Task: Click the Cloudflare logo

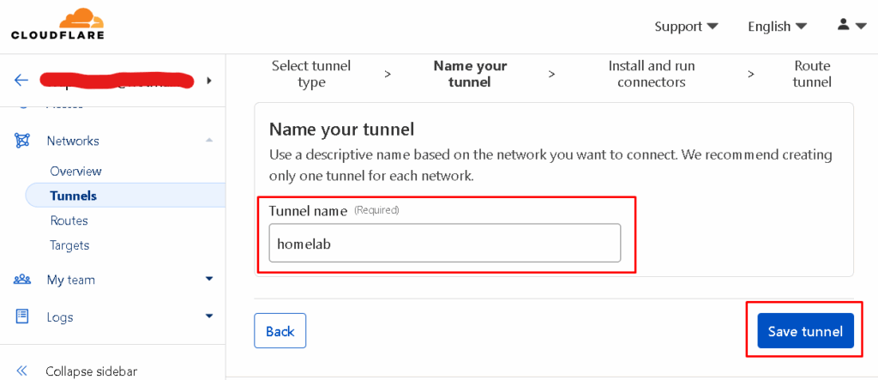Action: click(57, 24)
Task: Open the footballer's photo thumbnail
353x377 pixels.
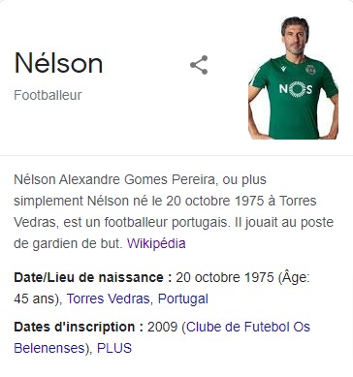Action: (x=293, y=78)
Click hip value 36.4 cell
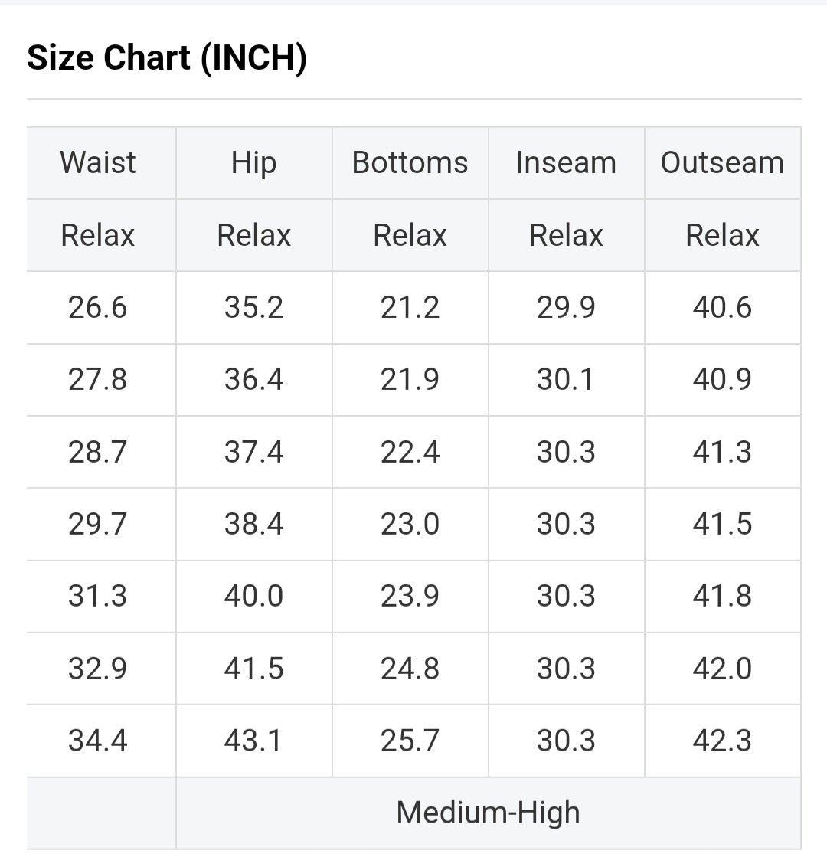The height and width of the screenshot is (857, 827). pos(253,380)
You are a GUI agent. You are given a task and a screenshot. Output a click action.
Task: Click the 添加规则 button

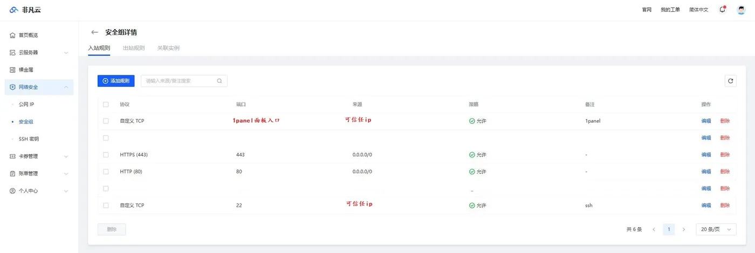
━━━━━━━━━━━━━━━━
Please render the records above as a JSON list of strings with one string for each line, leaving out blank lines and the pictures.

» Solution to this exercise
[
  "Task: Click the Cloudflare logo",
  "Action: click(57, 24)",
  "Task: Open the footballer's photo thumbnail",
  "353x377 pixels.",
  "Action: (x=293, y=78)",
  "Click hip value 36.4 cell",
  "The height and width of the screenshot is (857, 827). pos(253,380)",
  "You are a GUI agent. You are given a task and a screenshot. Output a click action.",
  "Task: Click the 添加规则 button"
]